─── Data section

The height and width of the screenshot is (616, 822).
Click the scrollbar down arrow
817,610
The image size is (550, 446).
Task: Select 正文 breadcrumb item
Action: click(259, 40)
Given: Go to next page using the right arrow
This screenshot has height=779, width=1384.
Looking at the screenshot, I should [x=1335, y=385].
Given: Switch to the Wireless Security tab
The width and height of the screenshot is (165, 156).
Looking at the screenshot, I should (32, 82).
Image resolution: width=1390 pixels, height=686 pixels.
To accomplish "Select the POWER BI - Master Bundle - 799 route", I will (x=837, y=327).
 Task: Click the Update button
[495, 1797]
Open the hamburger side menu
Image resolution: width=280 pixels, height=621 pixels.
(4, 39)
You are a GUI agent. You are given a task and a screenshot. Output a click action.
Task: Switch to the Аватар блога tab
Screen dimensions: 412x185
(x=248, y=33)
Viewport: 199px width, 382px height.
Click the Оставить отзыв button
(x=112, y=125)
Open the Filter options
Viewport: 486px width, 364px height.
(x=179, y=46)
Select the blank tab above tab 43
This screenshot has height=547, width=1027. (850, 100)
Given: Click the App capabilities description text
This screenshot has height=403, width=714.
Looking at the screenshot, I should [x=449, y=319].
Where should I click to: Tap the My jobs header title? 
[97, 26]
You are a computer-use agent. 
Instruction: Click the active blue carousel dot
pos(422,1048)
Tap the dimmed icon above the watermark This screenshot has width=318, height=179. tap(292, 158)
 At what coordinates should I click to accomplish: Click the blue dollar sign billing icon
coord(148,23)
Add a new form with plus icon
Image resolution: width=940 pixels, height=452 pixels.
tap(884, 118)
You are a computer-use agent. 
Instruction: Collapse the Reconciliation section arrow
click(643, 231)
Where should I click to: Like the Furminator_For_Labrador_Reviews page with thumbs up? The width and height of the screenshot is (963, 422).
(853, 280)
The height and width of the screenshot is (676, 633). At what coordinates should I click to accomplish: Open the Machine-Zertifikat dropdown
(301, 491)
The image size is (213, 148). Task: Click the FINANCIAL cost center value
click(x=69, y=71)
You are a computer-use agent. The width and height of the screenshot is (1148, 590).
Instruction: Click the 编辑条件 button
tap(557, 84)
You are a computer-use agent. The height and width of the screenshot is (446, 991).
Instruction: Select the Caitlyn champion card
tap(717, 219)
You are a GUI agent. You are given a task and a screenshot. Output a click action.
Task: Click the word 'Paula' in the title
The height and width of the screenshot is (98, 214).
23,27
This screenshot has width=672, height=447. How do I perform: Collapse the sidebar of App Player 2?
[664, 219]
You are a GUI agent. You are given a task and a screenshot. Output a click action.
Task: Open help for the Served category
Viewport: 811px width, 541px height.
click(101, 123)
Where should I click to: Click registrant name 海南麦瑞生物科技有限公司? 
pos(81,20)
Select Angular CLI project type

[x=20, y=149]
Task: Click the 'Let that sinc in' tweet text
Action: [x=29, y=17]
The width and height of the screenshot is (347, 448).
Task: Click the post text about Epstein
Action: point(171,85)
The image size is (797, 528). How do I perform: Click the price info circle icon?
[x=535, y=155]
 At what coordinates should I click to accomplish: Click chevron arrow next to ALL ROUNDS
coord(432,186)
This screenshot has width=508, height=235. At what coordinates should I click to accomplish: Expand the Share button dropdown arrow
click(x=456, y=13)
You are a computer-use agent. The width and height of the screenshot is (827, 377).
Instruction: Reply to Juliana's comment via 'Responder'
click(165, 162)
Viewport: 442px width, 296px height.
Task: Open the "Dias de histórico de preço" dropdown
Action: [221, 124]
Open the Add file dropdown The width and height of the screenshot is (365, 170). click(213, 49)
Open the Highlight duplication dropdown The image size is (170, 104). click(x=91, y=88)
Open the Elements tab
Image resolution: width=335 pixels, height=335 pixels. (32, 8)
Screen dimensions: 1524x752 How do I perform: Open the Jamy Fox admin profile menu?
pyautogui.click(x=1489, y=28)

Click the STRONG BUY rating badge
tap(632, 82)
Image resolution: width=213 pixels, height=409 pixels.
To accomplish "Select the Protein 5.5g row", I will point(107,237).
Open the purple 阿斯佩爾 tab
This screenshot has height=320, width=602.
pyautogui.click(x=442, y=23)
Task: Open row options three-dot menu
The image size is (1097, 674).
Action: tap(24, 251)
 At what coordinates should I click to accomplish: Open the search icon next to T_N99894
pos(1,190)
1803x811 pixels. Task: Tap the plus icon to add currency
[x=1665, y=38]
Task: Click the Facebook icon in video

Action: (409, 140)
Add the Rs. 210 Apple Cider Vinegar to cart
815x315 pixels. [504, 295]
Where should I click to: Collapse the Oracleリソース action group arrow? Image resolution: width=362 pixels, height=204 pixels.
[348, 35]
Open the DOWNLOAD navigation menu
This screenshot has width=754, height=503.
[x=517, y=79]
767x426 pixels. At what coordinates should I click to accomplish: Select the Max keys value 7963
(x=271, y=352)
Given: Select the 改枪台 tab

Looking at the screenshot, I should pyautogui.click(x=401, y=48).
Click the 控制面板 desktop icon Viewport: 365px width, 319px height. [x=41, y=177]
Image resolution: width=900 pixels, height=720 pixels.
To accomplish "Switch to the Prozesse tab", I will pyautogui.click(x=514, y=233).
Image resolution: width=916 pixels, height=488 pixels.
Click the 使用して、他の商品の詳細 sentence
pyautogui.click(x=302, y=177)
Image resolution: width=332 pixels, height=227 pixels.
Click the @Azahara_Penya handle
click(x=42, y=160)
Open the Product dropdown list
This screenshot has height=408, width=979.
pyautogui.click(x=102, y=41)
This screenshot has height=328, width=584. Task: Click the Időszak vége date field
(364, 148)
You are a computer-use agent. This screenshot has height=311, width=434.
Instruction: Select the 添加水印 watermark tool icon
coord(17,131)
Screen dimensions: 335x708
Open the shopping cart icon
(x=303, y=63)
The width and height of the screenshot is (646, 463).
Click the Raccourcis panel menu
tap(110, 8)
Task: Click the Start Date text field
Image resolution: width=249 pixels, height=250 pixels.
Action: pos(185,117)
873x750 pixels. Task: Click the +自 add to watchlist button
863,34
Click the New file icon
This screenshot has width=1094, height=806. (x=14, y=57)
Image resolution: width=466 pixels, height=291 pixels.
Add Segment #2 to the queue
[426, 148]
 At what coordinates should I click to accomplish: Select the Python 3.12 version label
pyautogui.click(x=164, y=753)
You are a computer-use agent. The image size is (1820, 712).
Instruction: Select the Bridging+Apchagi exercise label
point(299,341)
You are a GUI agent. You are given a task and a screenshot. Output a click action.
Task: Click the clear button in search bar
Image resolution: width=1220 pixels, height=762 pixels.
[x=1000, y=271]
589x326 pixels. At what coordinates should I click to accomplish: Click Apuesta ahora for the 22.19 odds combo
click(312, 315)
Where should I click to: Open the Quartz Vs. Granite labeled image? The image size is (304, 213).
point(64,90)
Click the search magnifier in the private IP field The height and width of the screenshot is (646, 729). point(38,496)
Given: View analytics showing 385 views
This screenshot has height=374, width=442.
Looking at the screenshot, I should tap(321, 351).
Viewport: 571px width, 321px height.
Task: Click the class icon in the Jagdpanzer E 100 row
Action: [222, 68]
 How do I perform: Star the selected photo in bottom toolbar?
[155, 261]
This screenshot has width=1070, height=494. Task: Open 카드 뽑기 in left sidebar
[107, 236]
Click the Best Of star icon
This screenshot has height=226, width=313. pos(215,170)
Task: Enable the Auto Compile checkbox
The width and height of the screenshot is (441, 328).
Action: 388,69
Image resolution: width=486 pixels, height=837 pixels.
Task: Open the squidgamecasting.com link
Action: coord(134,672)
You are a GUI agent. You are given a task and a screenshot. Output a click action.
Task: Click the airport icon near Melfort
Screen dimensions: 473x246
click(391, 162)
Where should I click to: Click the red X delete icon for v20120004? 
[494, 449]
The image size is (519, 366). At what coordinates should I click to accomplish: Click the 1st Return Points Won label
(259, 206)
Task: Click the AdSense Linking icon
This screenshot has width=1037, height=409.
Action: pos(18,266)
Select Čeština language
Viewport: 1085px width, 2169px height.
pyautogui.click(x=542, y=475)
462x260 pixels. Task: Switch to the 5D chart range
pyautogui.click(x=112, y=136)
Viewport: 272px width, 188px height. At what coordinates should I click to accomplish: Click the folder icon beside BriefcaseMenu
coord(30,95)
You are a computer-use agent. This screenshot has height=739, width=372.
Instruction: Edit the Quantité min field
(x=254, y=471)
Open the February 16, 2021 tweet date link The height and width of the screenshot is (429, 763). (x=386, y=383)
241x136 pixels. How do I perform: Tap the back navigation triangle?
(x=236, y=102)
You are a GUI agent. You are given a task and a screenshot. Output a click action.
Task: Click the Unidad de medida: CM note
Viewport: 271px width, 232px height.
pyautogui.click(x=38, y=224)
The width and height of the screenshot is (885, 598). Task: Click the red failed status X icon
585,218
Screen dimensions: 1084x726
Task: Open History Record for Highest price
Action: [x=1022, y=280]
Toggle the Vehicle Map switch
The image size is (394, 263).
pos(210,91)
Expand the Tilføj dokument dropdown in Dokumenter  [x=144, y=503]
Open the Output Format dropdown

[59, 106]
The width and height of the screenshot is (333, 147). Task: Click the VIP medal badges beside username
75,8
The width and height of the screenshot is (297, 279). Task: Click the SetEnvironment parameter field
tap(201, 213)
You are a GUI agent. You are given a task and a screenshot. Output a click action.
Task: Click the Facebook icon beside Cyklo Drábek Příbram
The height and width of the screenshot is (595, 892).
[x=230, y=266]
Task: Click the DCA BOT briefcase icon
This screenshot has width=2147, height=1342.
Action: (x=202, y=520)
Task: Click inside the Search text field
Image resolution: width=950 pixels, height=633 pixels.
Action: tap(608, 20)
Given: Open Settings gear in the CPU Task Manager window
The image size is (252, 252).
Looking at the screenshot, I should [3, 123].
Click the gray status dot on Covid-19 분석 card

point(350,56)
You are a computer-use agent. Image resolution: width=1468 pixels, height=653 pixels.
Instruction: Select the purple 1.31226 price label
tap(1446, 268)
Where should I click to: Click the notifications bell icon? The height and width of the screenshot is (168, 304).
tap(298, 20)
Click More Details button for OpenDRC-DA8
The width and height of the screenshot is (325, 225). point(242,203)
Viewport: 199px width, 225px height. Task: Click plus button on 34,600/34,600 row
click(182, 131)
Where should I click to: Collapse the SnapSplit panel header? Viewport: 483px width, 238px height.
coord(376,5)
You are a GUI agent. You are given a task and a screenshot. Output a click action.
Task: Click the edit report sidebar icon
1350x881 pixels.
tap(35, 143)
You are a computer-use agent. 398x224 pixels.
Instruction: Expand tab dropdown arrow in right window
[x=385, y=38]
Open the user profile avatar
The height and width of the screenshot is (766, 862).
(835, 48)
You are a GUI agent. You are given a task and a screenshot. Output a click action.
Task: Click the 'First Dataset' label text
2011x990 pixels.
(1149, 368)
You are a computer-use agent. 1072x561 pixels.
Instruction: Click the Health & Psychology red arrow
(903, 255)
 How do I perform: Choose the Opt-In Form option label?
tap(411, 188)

──────

## [What the task asks]
Reproduce exactly every line that sits between the start of the entries and the line bearing "Viewport: 199px width, 382px height.", counting both of those lines.

## [Exercise answer]
The height and width of the screenshot is (616, 822).
Click the scrollbar down arrow
817,610
The image size is (550, 446).
Task: Select 正文 breadcrumb item
Action: click(259, 40)
Given: Go to next page using the right arrow
This screenshot has height=779, width=1384.
Looking at the screenshot, I should [x=1335, y=385].
Given: Switch to the Wireless Security tab
The width and height of the screenshot is (165, 156).
Looking at the screenshot, I should (32, 82).
Image resolution: width=1390 pixels, height=686 pixels.
To accomplish "Select the POWER BI - Master Bundle - 799 route", I will (x=837, y=327).
 Task: Click the Update button
[495, 1797]
Open the hamburger side menu
Image resolution: width=280 pixels, height=621 pixels.
(4, 39)
You are a GUI agent. You are given a task and a screenshot. Output a click action.
Task: Switch to the Аватар блога tab
Screen dimensions: 412x185
(x=248, y=33)
Viewport: 199px width, 382px height.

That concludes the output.